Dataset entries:
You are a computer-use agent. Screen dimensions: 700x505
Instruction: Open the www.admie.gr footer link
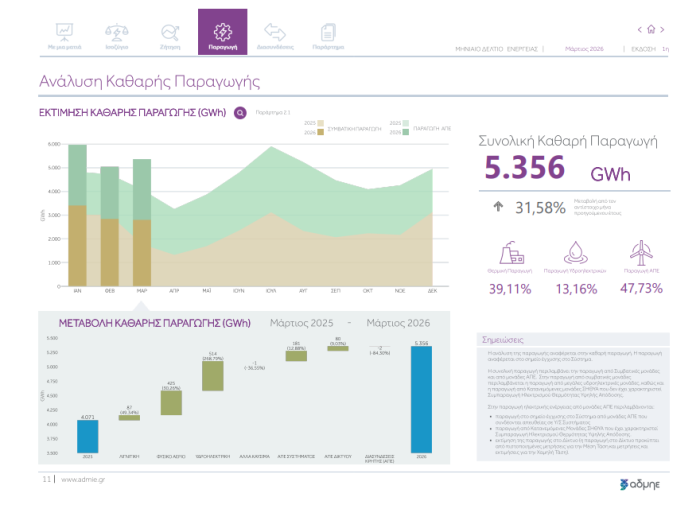coord(83,479)
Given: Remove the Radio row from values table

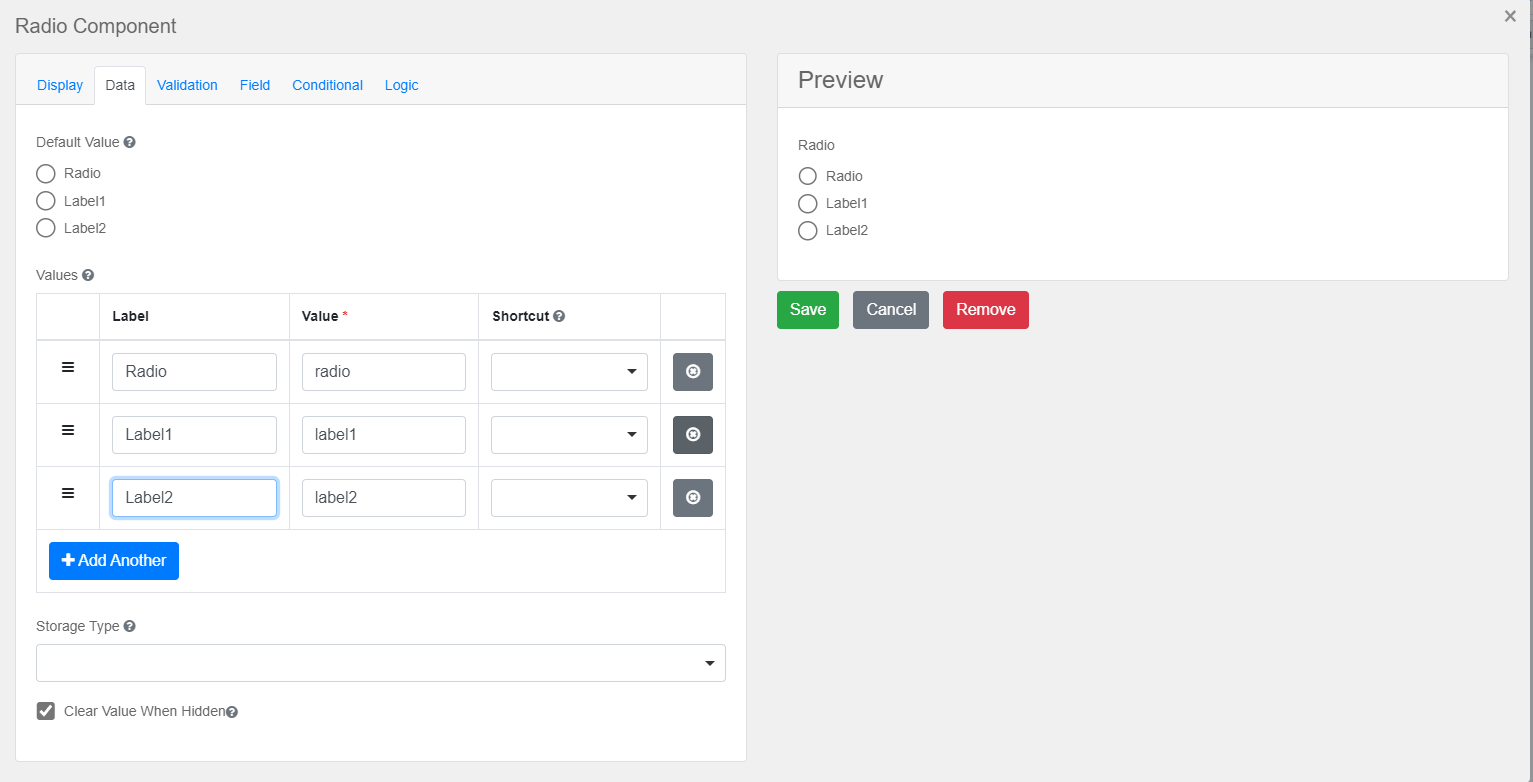Looking at the screenshot, I should point(692,372).
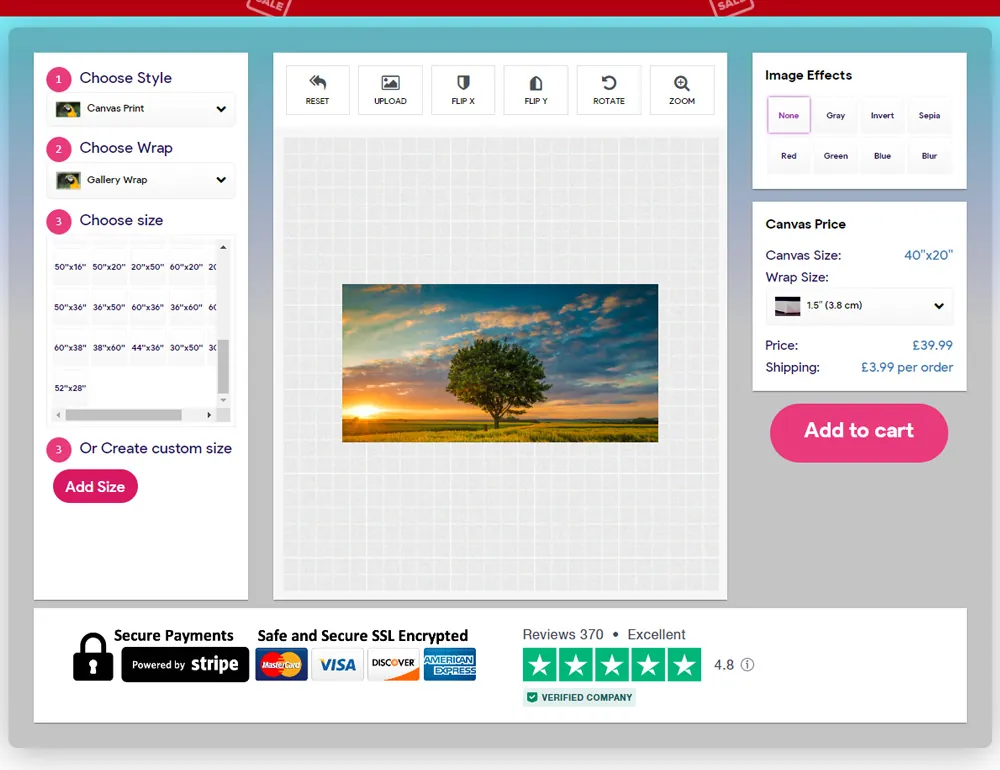The width and height of the screenshot is (1000, 770).
Task: Open the 1.5" wrap size dropdown
Action: (x=859, y=306)
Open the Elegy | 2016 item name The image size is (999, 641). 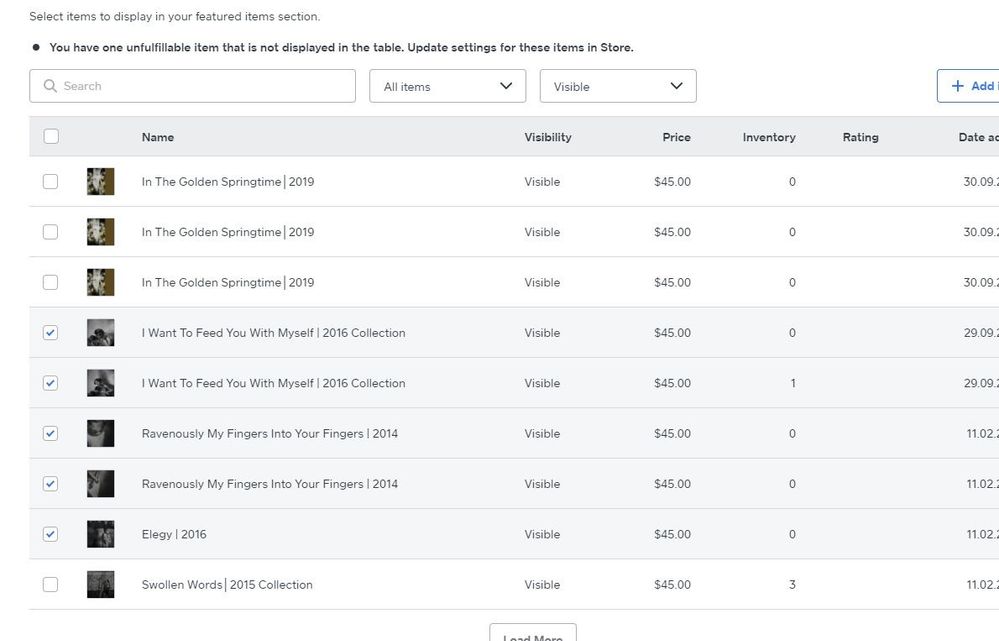coord(174,534)
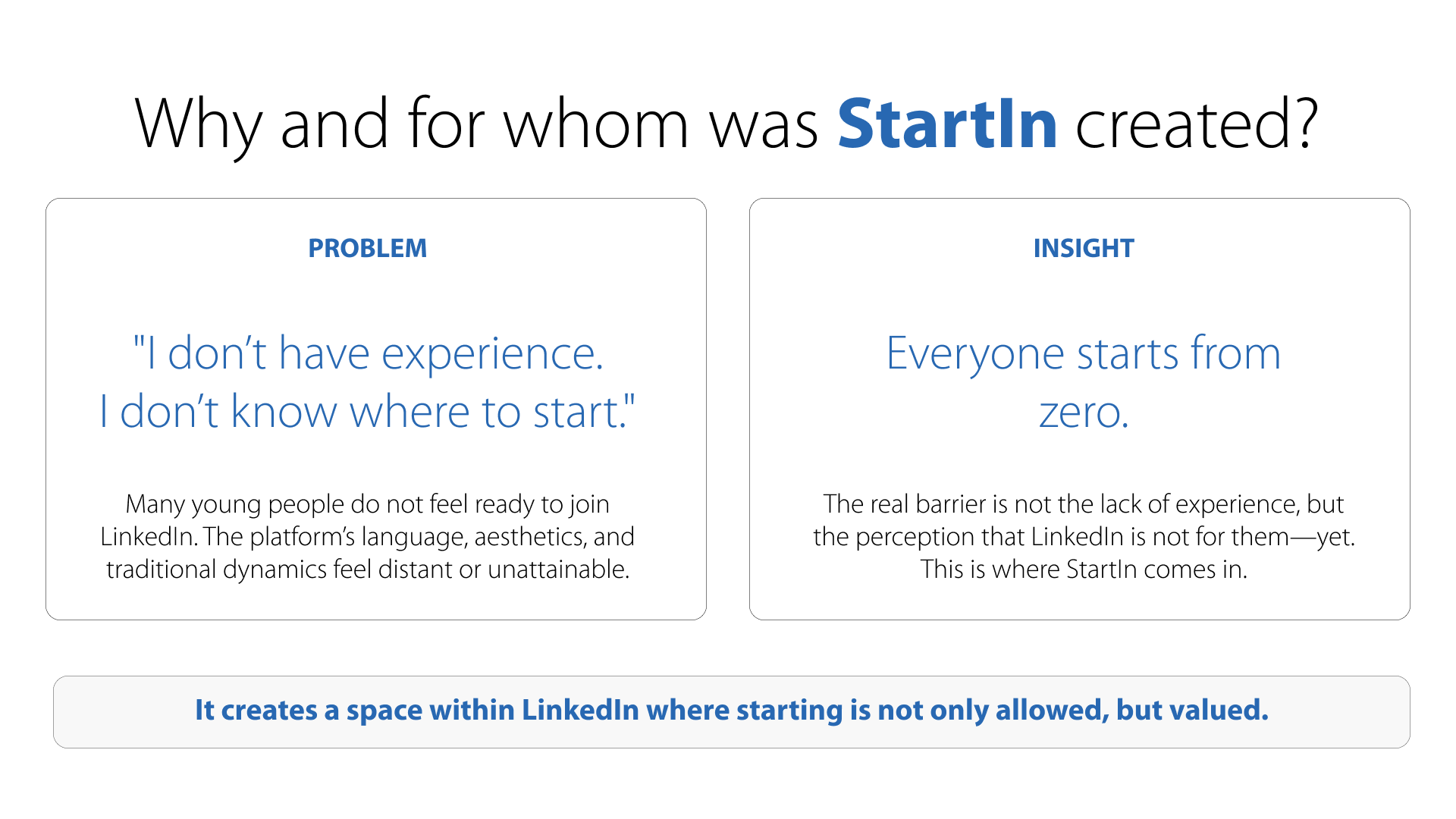This screenshot has height=819, width=1456.
Task: Click the word "was" in the headline
Action: click(763, 124)
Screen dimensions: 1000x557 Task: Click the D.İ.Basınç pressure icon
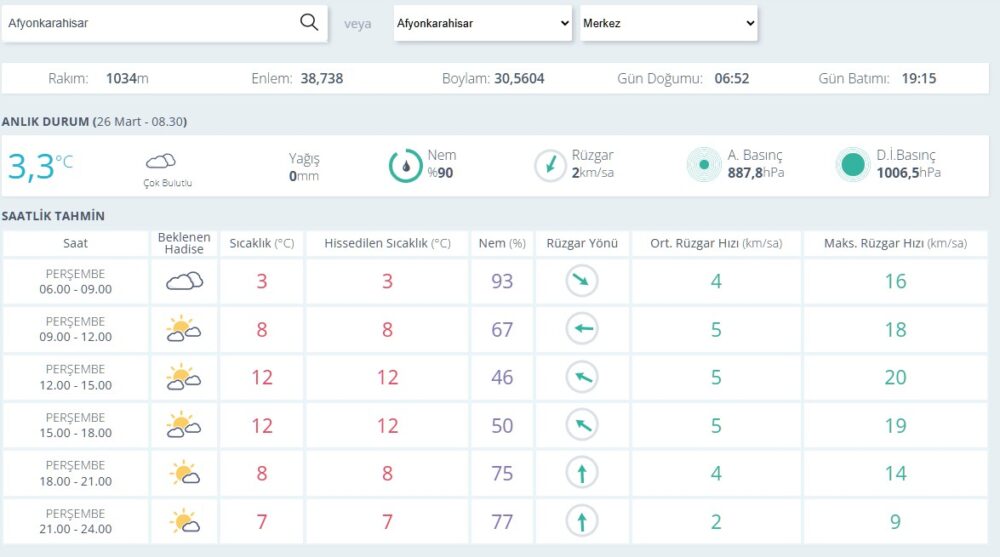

§ What needs to be done
Across the data, find each line that has "dimensions" in it and copy that line.

§ Solution
You are a computer-use agent. Screen dimensions: 700x505
Screen dimensions: 1000x557 Task: Click the D.İ.Basınç pressure icon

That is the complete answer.